Frequently asked questions about GDPR data breach management.

When is notification of a breach to the AEPD mandatory?

Article 33 of the GDPR requires notification to the supervisory authority — in Spain, the AEPD — within a maximum of 72 hours from the moment the data controller becomes aware of the breach, provided it is likely to result in a risk to the rights and freedoms of the individuals affected. If the breach is unlikely to entail that risk — for example because the data were protected by adequate encryption — notification is not mandatory, but the decision and its reasoning must be documented in the internal breach register. The risk assessment must be thorough and documented, not assumed.

What if it is not possible to complete the notification within 72 hours?
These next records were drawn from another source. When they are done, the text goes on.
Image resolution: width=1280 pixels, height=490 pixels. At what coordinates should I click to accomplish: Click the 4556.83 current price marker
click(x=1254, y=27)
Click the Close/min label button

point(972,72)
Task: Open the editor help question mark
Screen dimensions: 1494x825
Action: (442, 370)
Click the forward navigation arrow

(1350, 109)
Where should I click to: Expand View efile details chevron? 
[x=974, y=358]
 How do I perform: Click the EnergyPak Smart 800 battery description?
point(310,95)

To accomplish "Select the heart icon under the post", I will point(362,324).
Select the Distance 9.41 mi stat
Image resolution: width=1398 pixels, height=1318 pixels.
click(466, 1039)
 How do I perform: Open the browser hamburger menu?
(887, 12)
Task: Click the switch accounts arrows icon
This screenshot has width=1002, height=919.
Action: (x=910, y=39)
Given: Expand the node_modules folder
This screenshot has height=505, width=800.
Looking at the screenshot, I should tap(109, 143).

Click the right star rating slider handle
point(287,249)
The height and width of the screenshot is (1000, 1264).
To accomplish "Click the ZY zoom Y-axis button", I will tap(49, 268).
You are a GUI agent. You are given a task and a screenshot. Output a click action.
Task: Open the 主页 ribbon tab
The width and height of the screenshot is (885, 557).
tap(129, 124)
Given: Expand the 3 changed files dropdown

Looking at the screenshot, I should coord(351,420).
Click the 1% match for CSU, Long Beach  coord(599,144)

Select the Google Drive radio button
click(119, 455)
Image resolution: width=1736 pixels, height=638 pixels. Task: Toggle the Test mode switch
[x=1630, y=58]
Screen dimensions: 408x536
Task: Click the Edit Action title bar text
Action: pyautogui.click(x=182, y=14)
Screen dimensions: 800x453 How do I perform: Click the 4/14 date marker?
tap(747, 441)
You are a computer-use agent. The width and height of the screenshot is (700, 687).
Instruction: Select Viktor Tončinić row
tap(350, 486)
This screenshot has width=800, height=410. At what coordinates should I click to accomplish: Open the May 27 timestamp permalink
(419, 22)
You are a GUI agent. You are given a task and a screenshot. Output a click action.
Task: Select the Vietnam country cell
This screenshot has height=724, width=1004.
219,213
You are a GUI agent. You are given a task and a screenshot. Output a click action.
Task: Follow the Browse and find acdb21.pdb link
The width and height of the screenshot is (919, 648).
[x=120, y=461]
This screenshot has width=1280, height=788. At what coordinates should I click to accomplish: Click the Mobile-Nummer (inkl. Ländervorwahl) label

Article 33.4 of the GDPR allows phased notification when all information is not available at the outset. In that case, an initial notification is submitted with the information that is available, and it is supplemented or amended as further data become known, indicating the reasons for the delay. This approach is preferable to waiting until full information is gathered and thereby missing the 72-hour deadline. The AEPD takes a favourable view of prompt notification — even where information is initially incomplete — compared with unjustified delay.

When must the breach be communicated directly to the individuals affected?

Direct communication to data subjects is mandatory when, in addition to there being a likely risk, that risk is high for their rights and freedoms (art. 34 GDPR). Factors pointing to high risk include the type of data involved — particularly sensitive data such as health information, financial data or data relating to minors — the number of individuals affected, the possibility of identity theft and the degree of identifiability of the persons concerned. The communication must be made directly to each affected individual in clear and plain language, without undue delay.

Is a ransomware attack always a notifiable breach?

A ransomware attack that encrypts or blocks access to personal data constitutes a personal data breach within the meaning of the GDPR and must always be assessed. If adequate backups exist that allow data to be restored and there is no evidence that the attacker accessed or exfiltrated data, the risk to data subjects may be low and notification to the AEPD may not be required — although internal documentation remains mandatory. If there are indications of access to or exfiltration of data, notification is in practice almost always required. The key is that the assessment be rigorous and documented, rather than assuming no notification is needed without proper analysis.

What penalties can the AEPD impose for failing to notify a breach?

Failure to notify or an unjustified delay in notifying a breach to the AEPD may be classified as a serious infringement subject to the penalty framework of Article 83 of the GDPR: fines of up to EUR 10 million or 2 % of total annual worldwide turnover, whichever is higher. For more serious GDPR violations, the maximum ceiling rises to EUR 20 million or 4 % of global annual turnover. The AEPD takes into account as mitigating factors cooperation with the regulator, diligence in notification and measures taken to limit the damage caused.

What must the internal breach register contain?

Article 33.5 of the GDPR requires all breaches to be documented, including those that do not require notification to the AEPD. The register must include a description of the facts, their effects and the remedial measures taken. It is the document that the regulator may request at any time to verify that the organisation manages incidents responsibly. There is no prescribed official format, but the register must be sufficiently detailed to reconstruct the timeline of the incident and the decisions taken during its management.